- [Source data]
■ ■ ■ ■ ■ ■ ■
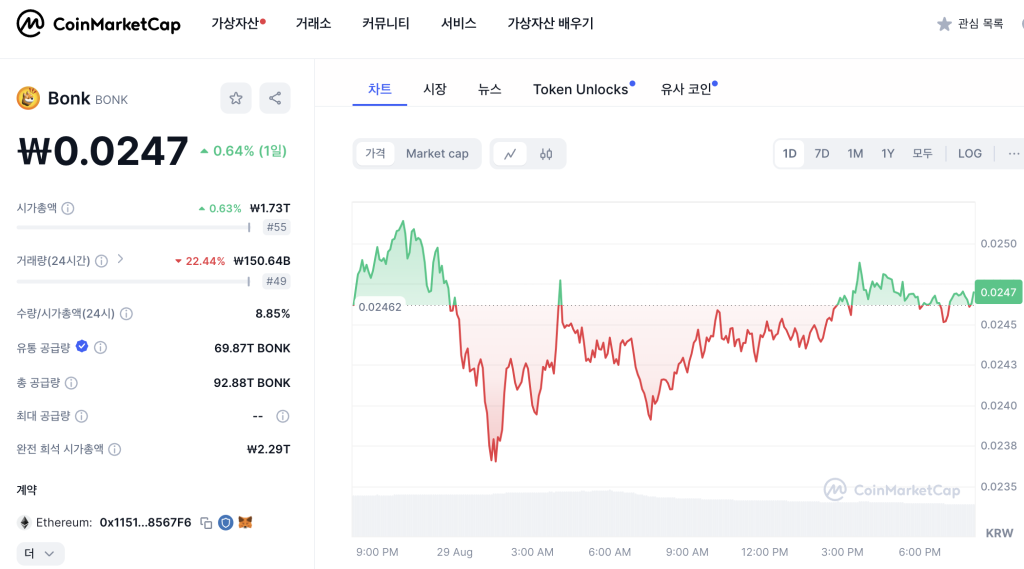The height and width of the screenshot is (569, 1024).
Task: Select the line chart icon
Action: click(x=510, y=154)
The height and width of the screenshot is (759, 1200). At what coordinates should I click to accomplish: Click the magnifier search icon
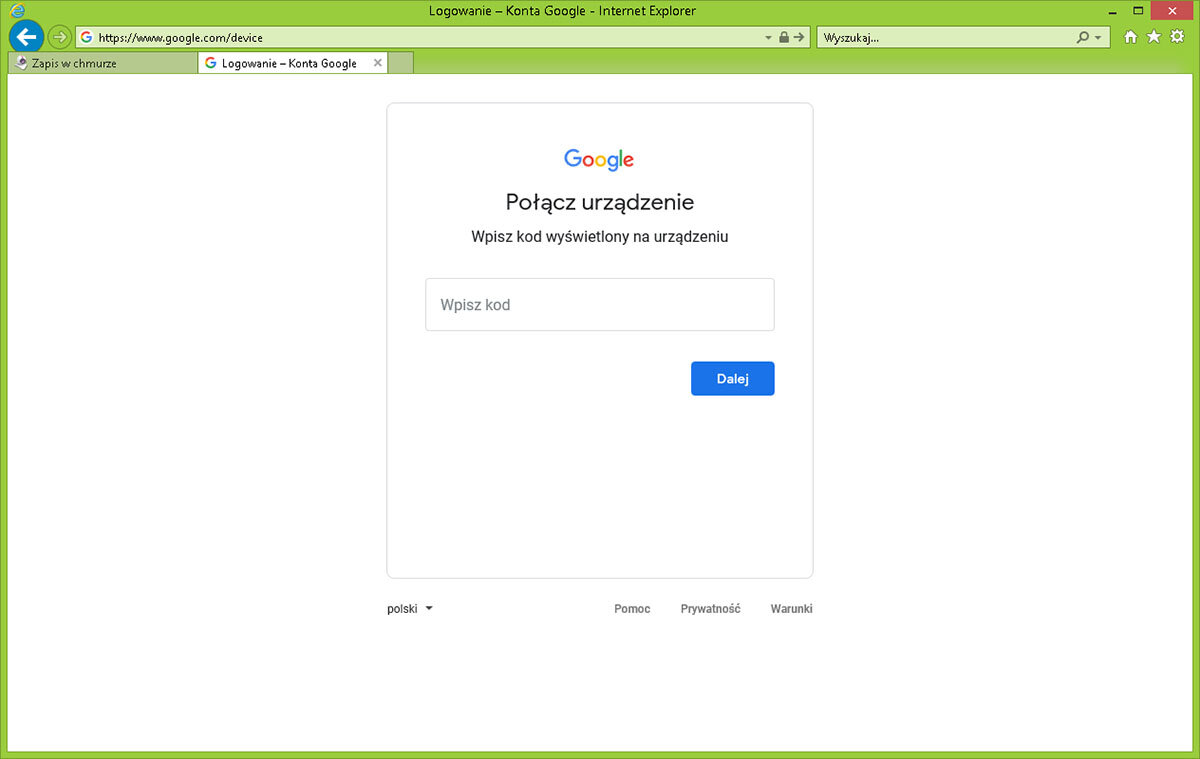1082,38
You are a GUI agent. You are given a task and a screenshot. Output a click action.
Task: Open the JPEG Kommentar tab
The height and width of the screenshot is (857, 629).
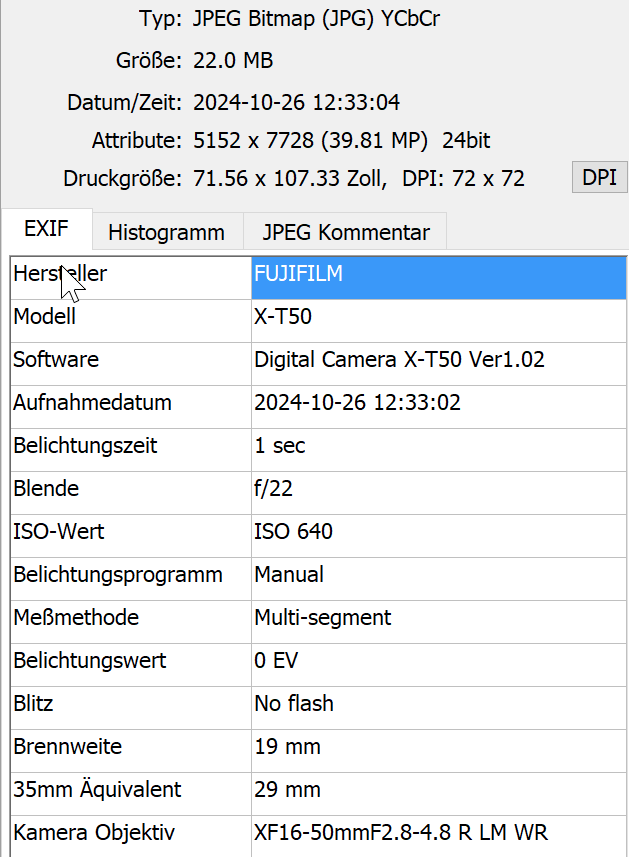pyautogui.click(x=346, y=233)
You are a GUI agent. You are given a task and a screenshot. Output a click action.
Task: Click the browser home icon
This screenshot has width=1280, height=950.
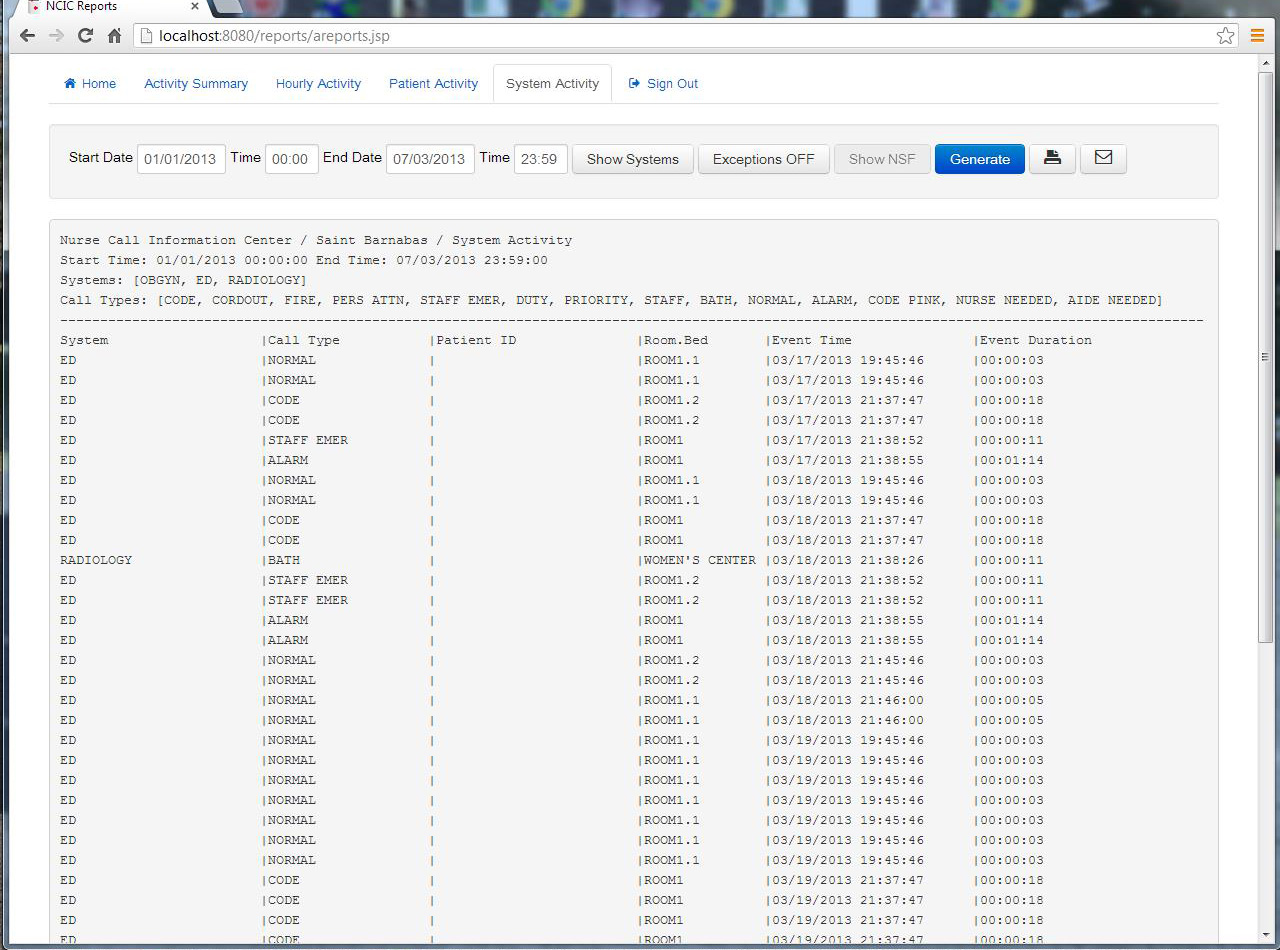click(x=114, y=36)
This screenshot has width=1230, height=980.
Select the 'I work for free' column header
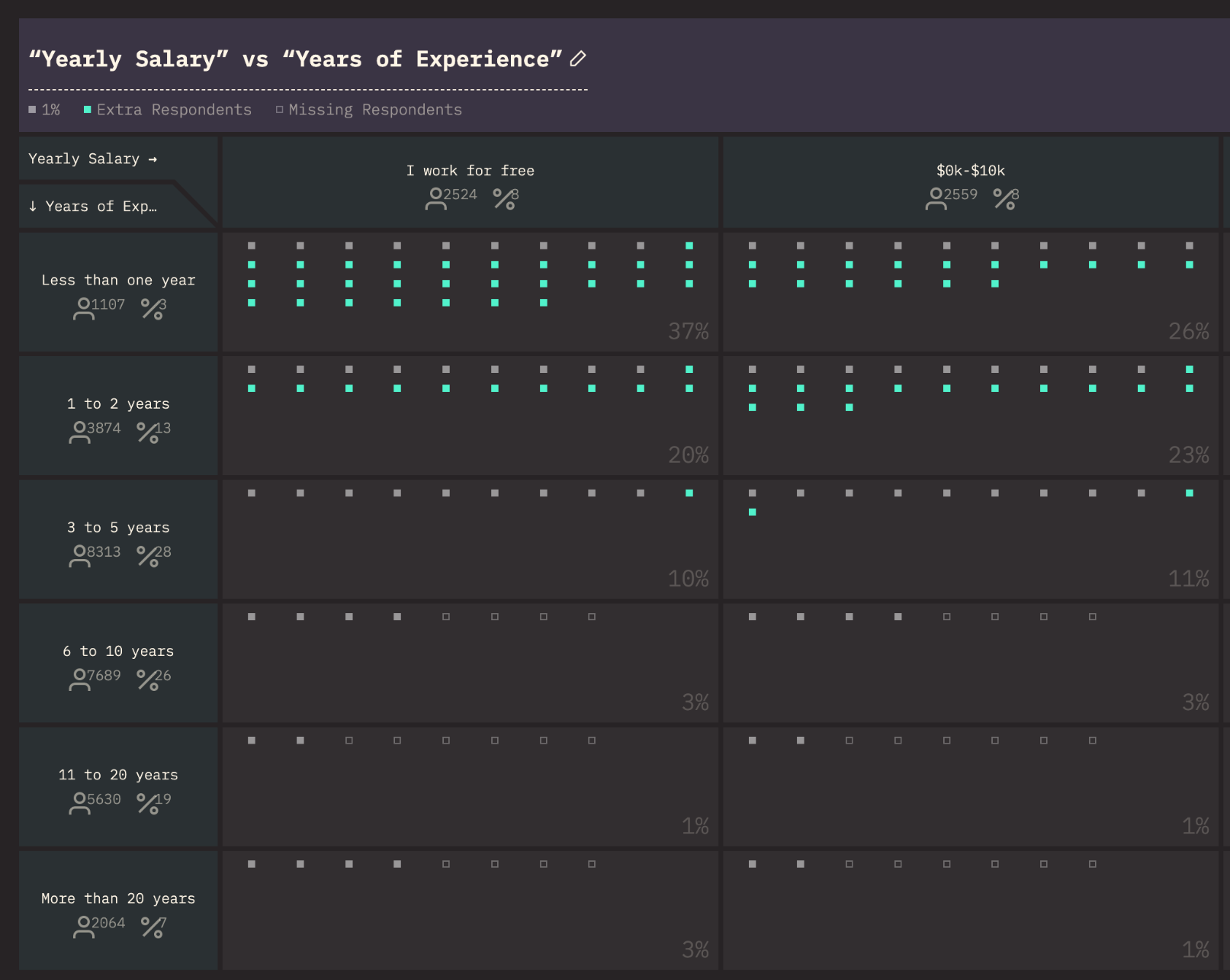pos(470,171)
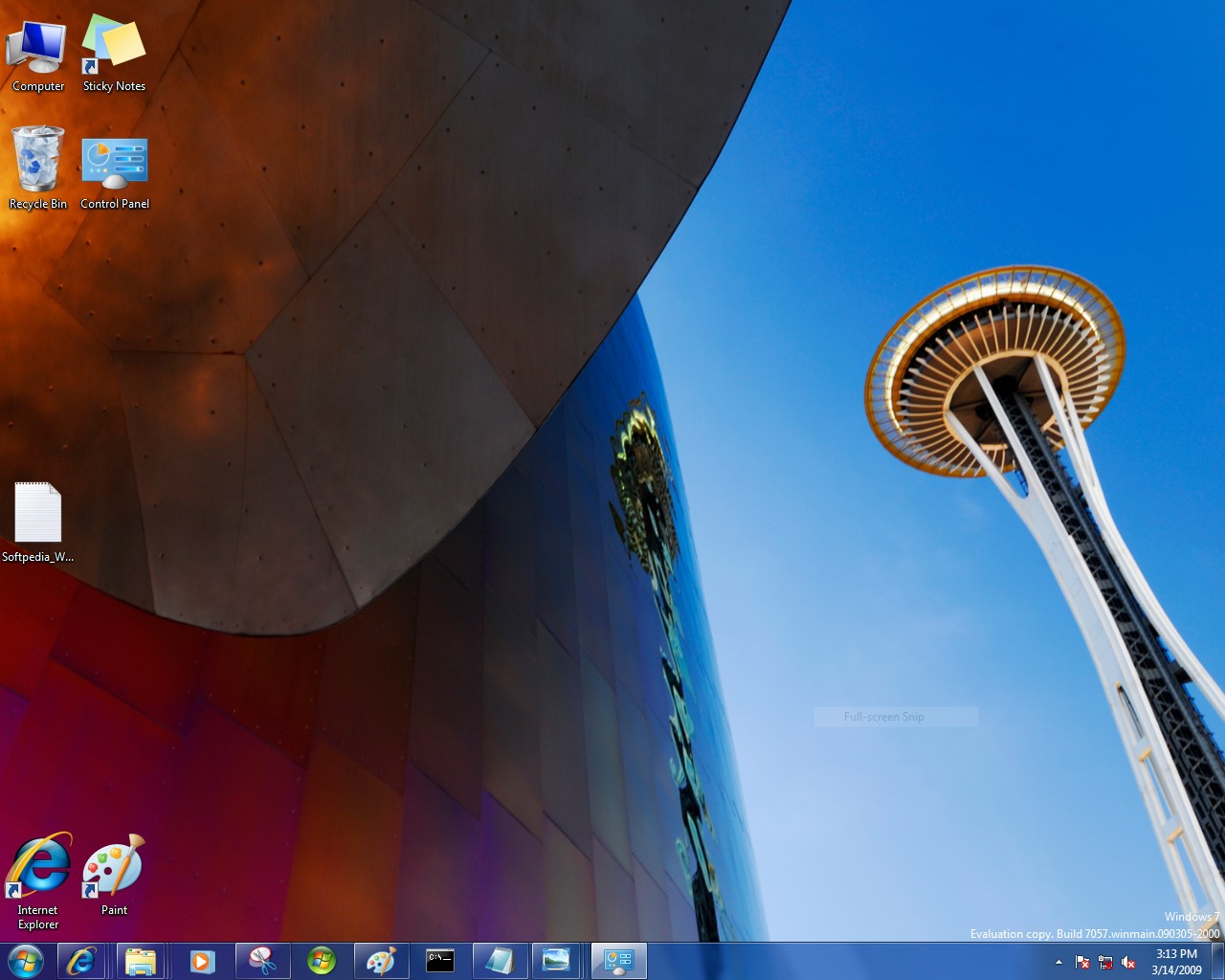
■ ■ ■ ■ ■ ■ ■
- [Work required] From the line containing "This screenshot has width=1280, height=950." through the last line of the listing, inclusive, transcribe every line exactly and nothing else; the pictures stay out.

- [Written response]
This screenshot has width=1280, height=950.
click(x=114, y=36)
This screenshot has width=1230, height=980.
Select the 'I work for free' column header
pos(470,171)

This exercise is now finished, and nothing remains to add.